··· Records provided

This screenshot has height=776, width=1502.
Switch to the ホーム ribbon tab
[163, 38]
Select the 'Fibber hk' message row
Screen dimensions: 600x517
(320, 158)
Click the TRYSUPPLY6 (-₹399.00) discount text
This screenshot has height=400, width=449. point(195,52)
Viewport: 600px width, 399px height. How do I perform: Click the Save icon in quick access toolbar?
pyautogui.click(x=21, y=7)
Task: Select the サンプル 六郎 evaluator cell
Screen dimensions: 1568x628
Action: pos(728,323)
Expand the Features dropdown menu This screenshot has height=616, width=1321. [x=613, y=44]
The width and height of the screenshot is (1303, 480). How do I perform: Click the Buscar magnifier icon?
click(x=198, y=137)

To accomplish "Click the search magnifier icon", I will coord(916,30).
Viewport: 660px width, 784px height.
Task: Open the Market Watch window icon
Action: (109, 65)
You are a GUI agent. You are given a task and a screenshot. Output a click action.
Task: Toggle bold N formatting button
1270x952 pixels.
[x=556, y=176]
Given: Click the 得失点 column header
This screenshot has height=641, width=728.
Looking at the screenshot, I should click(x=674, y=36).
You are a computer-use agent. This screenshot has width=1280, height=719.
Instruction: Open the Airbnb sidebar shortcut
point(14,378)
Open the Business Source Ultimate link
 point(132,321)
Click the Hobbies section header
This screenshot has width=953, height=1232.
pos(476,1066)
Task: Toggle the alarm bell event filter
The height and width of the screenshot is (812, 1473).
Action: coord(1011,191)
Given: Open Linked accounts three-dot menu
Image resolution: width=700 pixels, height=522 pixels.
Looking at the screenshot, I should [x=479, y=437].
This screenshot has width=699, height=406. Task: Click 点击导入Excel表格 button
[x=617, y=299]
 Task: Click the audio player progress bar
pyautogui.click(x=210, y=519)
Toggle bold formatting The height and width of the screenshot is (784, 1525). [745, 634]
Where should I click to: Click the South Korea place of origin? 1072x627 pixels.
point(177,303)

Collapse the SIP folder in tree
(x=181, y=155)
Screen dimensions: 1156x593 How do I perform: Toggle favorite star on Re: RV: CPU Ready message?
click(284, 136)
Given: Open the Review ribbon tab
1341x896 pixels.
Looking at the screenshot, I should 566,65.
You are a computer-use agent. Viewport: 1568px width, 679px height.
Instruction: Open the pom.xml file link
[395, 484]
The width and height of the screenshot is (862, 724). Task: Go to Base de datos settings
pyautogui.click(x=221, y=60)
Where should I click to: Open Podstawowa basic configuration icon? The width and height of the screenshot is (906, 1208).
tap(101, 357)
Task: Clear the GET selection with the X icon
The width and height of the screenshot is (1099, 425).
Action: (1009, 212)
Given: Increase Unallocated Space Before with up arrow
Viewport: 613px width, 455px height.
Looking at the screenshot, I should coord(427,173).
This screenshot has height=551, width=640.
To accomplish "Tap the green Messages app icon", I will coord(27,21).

······

• **Your objective**
Lines with "menu" in the records above: copy every one of them.

• **Response for this exercise**
Expand the Features dropdown menu This screenshot has height=616, width=1321. [x=613, y=44]
Given: Open Linked accounts three-dot menu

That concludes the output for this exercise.